Layer 2: Payload Encryption

Task payloads (prompts, tool inputs, agent configs) are encrypted with a per-org Fernet key before leaving the gateway. Workers in other organizations cannot decrypt tasks even if they intercept the traffic.

Layer 3: Approval Gate

No worker receives tasks until an admin explicitly approves it. The approval is logged in the audit trail with the approver's identity and timestamp.

Layer 4: Anomaly Detection

The FleetAnomalyDetector runs continuously. Any worker exhibiting suspicious patterns (sudden rate spike, repeated failures, claiming tasks for models it doesn't have) is automatically revoked pending investigation.

Layer 5: mTLS (Enterprise, planned)

Workers will present client certificates issued by the org's CA. The gateway verifies both the WRT token and the client certificate.

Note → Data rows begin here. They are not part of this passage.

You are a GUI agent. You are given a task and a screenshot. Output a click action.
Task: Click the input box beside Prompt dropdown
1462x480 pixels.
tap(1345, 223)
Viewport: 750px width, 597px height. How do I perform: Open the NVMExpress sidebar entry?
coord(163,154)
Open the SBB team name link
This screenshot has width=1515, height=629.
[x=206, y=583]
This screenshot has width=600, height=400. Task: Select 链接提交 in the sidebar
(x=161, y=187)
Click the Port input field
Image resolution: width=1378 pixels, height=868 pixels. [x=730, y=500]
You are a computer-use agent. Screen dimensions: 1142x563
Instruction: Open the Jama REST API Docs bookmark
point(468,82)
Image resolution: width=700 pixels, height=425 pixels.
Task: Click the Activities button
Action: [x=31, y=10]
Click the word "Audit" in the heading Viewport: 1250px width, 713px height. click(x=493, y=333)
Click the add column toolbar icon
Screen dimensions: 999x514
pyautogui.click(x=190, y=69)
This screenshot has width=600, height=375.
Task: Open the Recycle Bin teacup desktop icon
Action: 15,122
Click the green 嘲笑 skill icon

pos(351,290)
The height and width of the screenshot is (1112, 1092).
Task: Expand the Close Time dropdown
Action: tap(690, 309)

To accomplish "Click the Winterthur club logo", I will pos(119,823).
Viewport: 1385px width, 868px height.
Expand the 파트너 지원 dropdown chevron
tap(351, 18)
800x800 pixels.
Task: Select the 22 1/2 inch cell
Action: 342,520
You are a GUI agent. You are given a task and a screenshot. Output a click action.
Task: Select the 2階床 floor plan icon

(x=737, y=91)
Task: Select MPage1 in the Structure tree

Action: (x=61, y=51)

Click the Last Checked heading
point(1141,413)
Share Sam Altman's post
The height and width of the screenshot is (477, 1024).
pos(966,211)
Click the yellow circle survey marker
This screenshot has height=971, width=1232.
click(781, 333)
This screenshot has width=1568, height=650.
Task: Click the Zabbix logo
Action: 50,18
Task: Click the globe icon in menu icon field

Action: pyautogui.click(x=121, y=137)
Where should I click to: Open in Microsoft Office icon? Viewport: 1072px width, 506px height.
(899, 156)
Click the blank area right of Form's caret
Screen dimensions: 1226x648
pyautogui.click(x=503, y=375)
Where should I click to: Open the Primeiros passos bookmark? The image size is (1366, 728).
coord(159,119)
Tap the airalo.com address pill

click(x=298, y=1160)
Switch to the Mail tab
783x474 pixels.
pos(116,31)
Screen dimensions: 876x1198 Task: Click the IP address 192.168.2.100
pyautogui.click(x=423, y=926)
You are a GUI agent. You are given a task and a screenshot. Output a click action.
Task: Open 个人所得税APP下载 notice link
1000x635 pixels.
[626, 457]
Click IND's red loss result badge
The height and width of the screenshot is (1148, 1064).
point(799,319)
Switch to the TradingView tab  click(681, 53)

Revoked certificates are propagated via OCSP.


Database Schema

Three tables support the fleet system (migration 005_fleet.py):

-- Worker registry
workers (
  id, org_id, pool, labels JSONB, models TEXT[], models_canonical TEXT[],
  status, enrollment_key_id, last_heartbeat_at, capabilities JSONB,
  target_pool, target_labels JSONB, target_worker_id    -- routing columns (migration 004)
)

-- Enrollment keys
enrollment_keys (
  id, org_id, key_hash TEXT, pool, labels JSONB, expires_at,
  created_by, used_at, revoked_at
)

-- Audit trail
fleet_audit_events (
  id, org_id, worker_id, event_type, actor_id, metadata JSONB, created_at
)

The models_canonical column uses a GIN index for efficient @> containment queries during task routing.